The Greenhouse Effect: Teaching Science in Poughkeepsie
Every Thursday morning, Kate DiPasquale ’04 would walk the five blocks from Vassar’s campus to Poughkeepsie Middle School and be transformed from a student into a teacher. “You find out a lot about your personality when working with kids,” she said with a smile. “I became this extreme science nerd to interest the kids in science.” As an intern for the Howard Hughes Medical Institute (HHMI) Science Education Program last year, DiPasquale shared her passion for biology with eager seventh-graders. She explained, “The earlier you go, the less exposure the kids have had to science, and the more you can help shape their perception of it.”
The HHMI-Vassar program is designed to spark science students’ interest in education and help local schools in the process. Each Vassar intern is paired with a Poughkeepsie teacher and given access to $2,500 for supplies and equipment intended for use in their projects as well as to improve schools’ facilities. Norene Coller, the Vassar program’s coordinator and a former science teacher, runs a weekly seminar for the interns. “There is a great need for this program in the City of Poughkeepsie schools,” she said. “We have the long-term hope of exposing many students, not just education majors, to teaching. Vassar students work well with the kids; they have good intuition with people.”
For DiPasquale, hands-on learning was the point. Her favorite memories from childhood classes in Richmond, Virginia, were the intense projects that made science seem violently, seductively real. For her Poughkeepsie seventh-graders, DiPasquale created a miniature greenhouse. “Plants defend themselves; they can get aggressive. Some plants spread their roots out of the bottom of their Styrofoam containers and along the bottom. We called it the ‘vampire phenomenon,’ because they were sucking the moisture out of other plants,” she said.

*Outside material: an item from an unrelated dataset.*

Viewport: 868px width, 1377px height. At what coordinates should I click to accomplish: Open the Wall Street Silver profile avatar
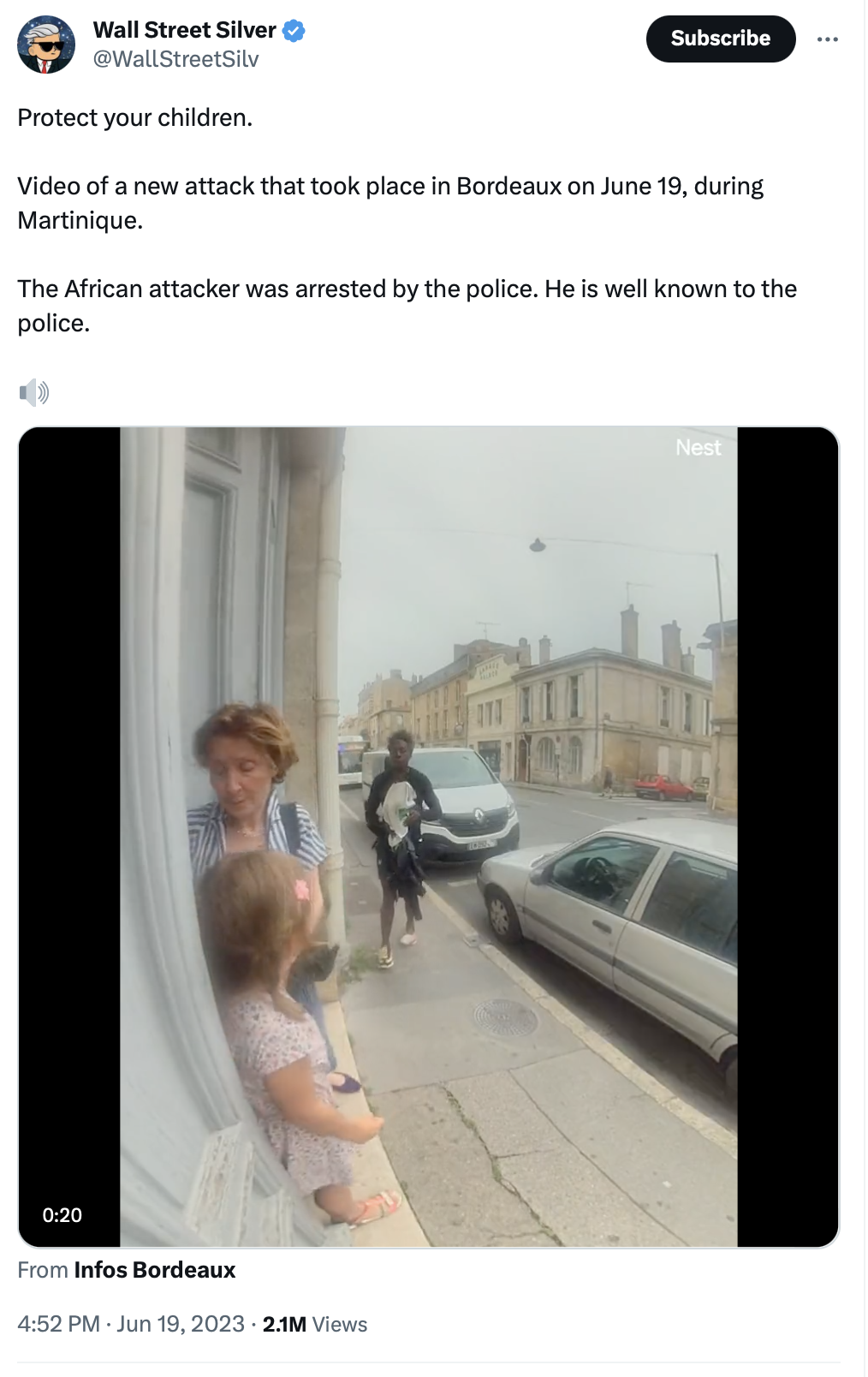point(46,45)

Even though DiPasquale’s goals don’t include a career in education, she wants to work with Teach for America after graduation. Eventually, she will pursue her passion: scientific research. She spoke of the internship’s momentous effect on her life and her studies: “All I had to worry about was the science, and rediscovering my own enthusiasm for it.” To the Poughkeepsie Middle School seventh-graders, she was not only a teacher, but also a constant reminder of their potential. The students, always curious about her, asked frequently about life at Vassar. “They would ask what I studied and why I had time to visit them in the middle of the day. They wondered if I lived at school. A lot of them are not necessarily going to college. Too much emphasis on test scores can stop kids from being engaged. Fun projects are cut out because they don’t fit in the curriculum. I would be surprised if anyone remembered the terms for genetics that we learned, but everyone will know that when you smash the stem of one of the plants, the pigment is purple. That’s what I consider real science. It’s hard to be interested in science if all your experience has been memorizing terms.”
Using her grant money, DiPasquale bought kits to illustrate the process of cross-pollination. Her students used bees, glued to sticks, to pollinate mustard plants. Last year, HHMI-Vassar interns bought 20 microscopes for the Middle School, along with lab exercises and additional supplies that will last for years. While HHMI will continue to fund the current program until 2004, DiPasquale hopes that Vassar will provide financing after the grant expires. She added, “My true interest is what I was trying to incite in these kids — the noticing and questioning that eventually leads to a systematic study of science.”